### What is required
Begin at the line containing "Click the Decision reference input field" in the records below, end at the line containing "Given: Switch to Corporate GL tab", and retype each line in that span exactly. No other line and no image should appear.

◆ ◆ ◆ ◆

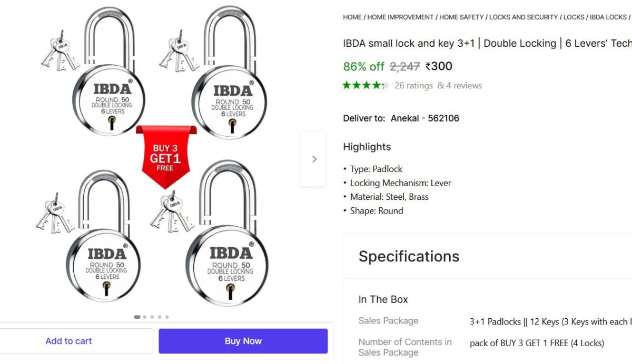Click the LOCKS breadcrumb link
Image resolution: width=632 pixels, height=364 pixels.
pyautogui.click(x=574, y=17)
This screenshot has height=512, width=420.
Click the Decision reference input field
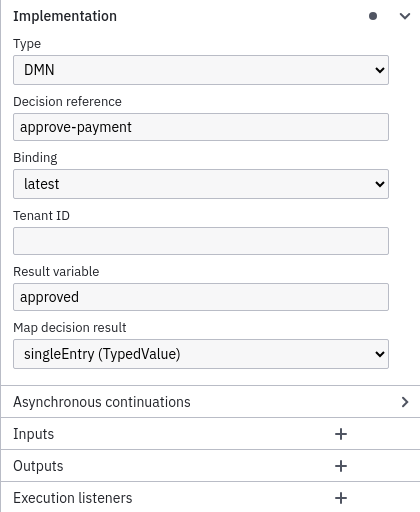201,127
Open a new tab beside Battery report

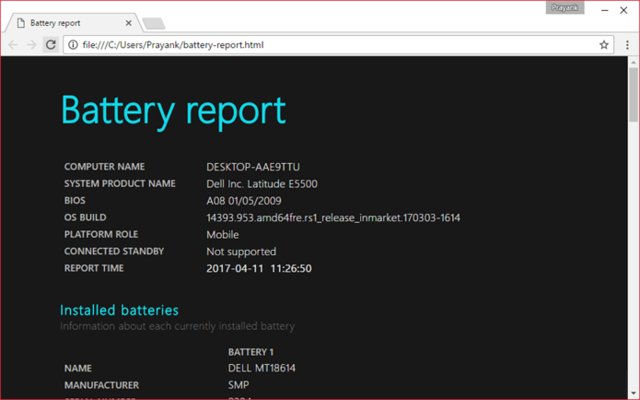tap(153, 22)
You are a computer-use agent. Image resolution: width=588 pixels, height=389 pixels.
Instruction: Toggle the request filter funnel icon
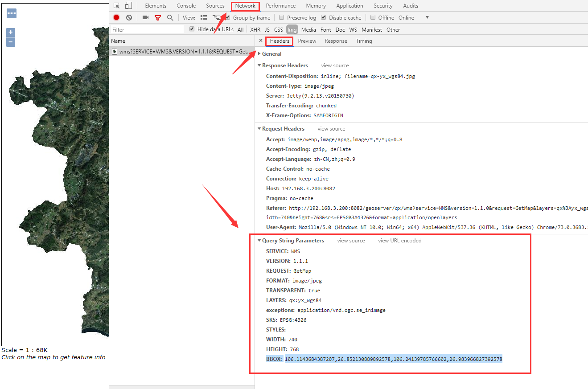[x=157, y=17]
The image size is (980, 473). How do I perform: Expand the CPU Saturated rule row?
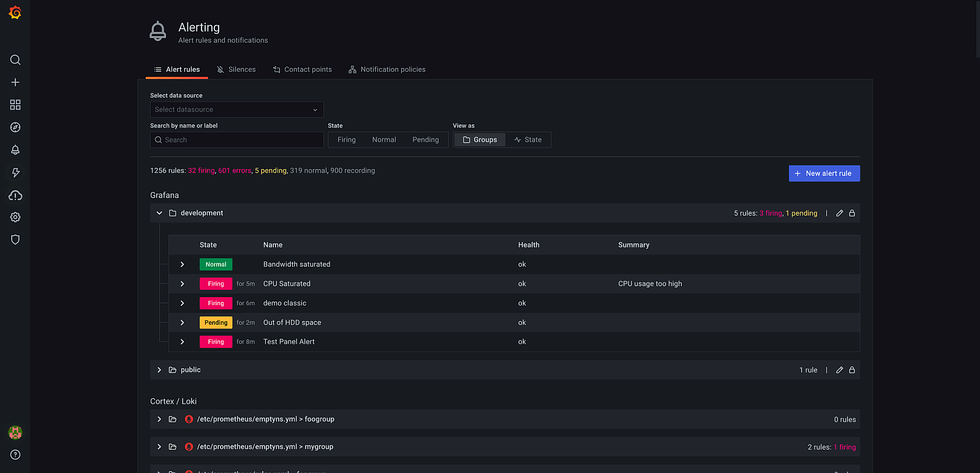[x=183, y=284]
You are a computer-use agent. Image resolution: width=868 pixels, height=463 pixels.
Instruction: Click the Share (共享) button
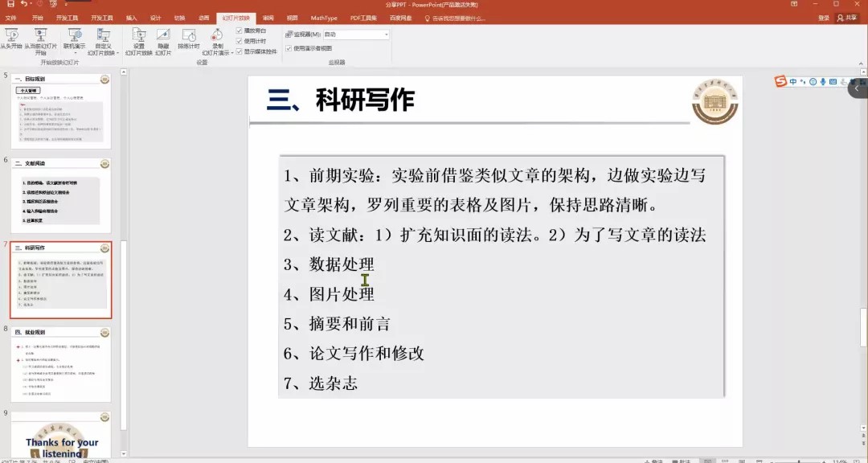click(x=847, y=18)
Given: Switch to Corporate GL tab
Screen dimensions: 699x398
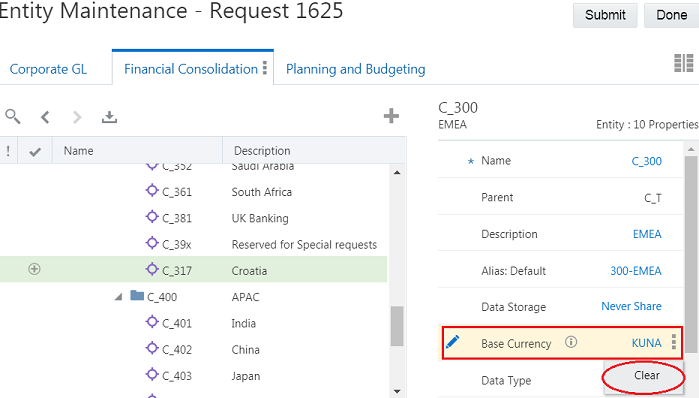Looking at the screenshot, I should [48, 69].
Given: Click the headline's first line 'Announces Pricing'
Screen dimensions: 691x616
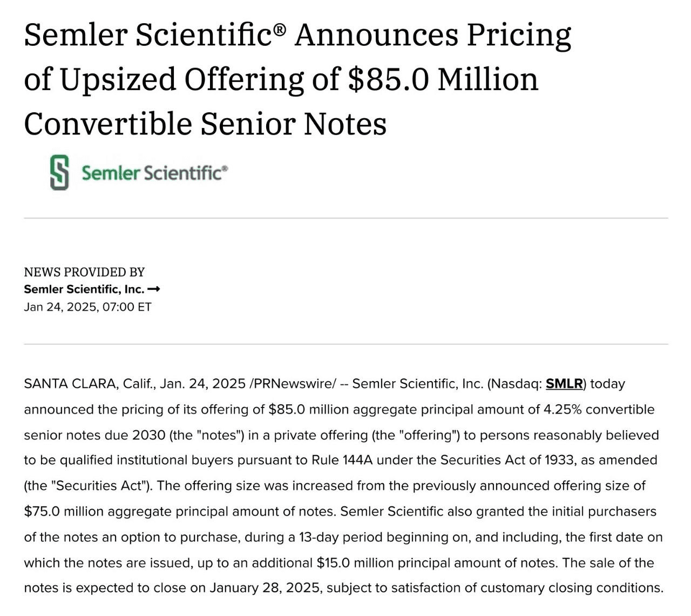Looking at the screenshot, I should point(432,36).
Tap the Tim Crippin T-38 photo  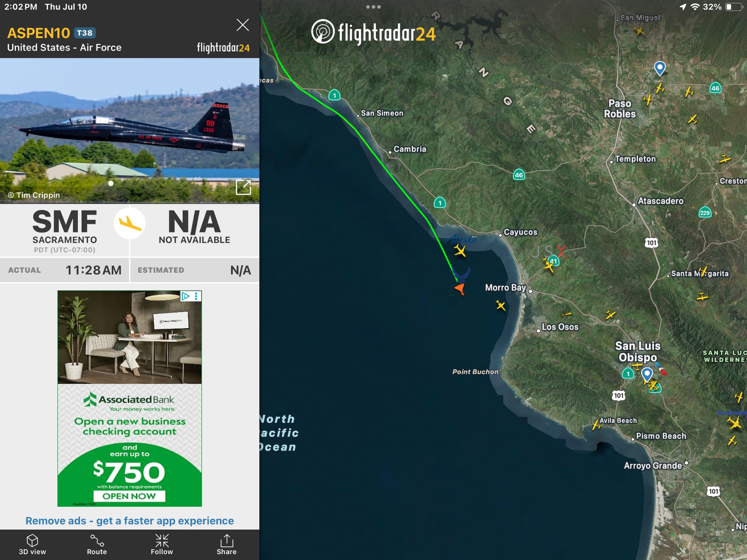coord(130,130)
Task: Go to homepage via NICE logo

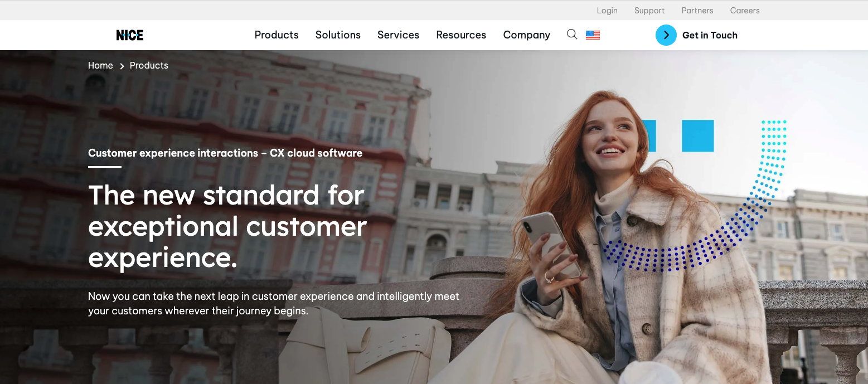Action: pos(130,35)
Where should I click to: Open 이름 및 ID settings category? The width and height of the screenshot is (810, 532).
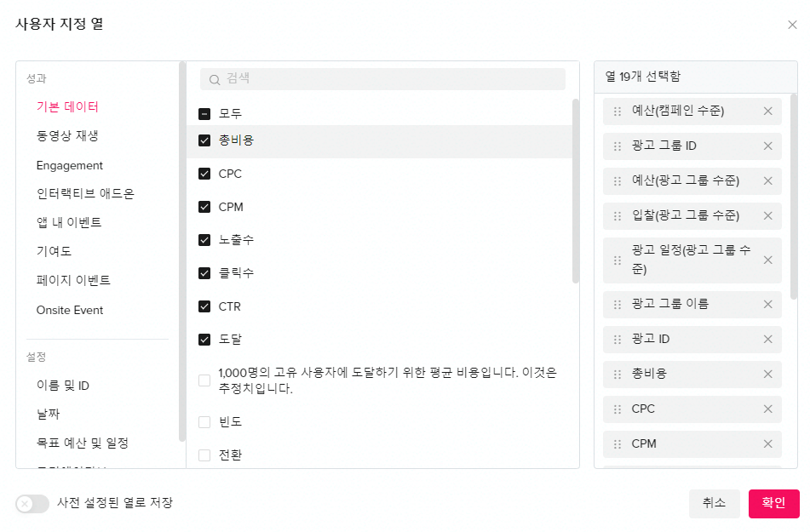(x=62, y=386)
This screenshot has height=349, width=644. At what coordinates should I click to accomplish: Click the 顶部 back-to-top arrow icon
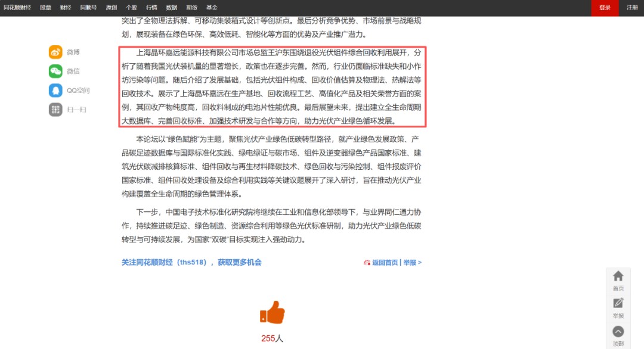point(618,331)

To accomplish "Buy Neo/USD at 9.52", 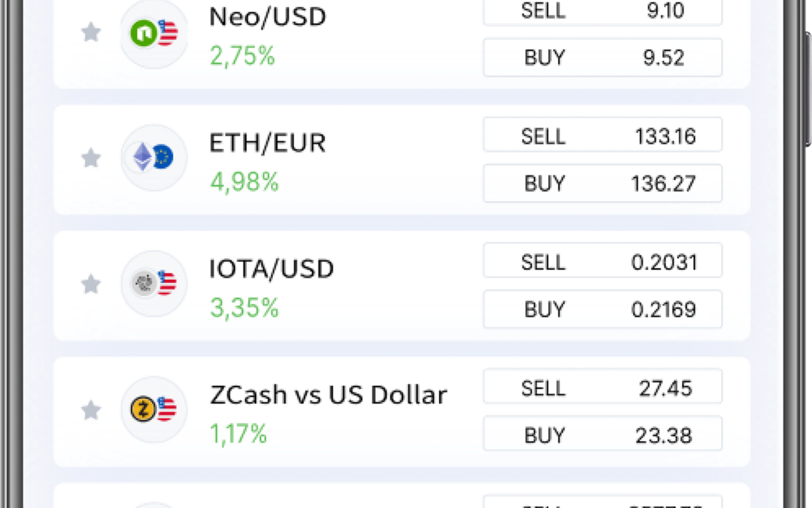I will (x=602, y=58).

◆ ◆ ◆ ◆

### Response
Click the Decision reference input field
201,127
Open a new tab beside Battery report

tap(153, 22)
You are a computer-use agent. Image resolution: width=588 pixels, height=389 pixels.
Instruction: Toggle the request filter funnel icon
[x=157, y=17]
The image size is (980, 473). How do I perform: Expand the CPU Saturated rule row?
[x=183, y=284]
You are a computer-use agent. Image resolution: width=868 pixels, height=463 pixels.
Instruction: Click the Share (共享) button
click(x=847, y=18)
Given: Switch to Corporate GL tab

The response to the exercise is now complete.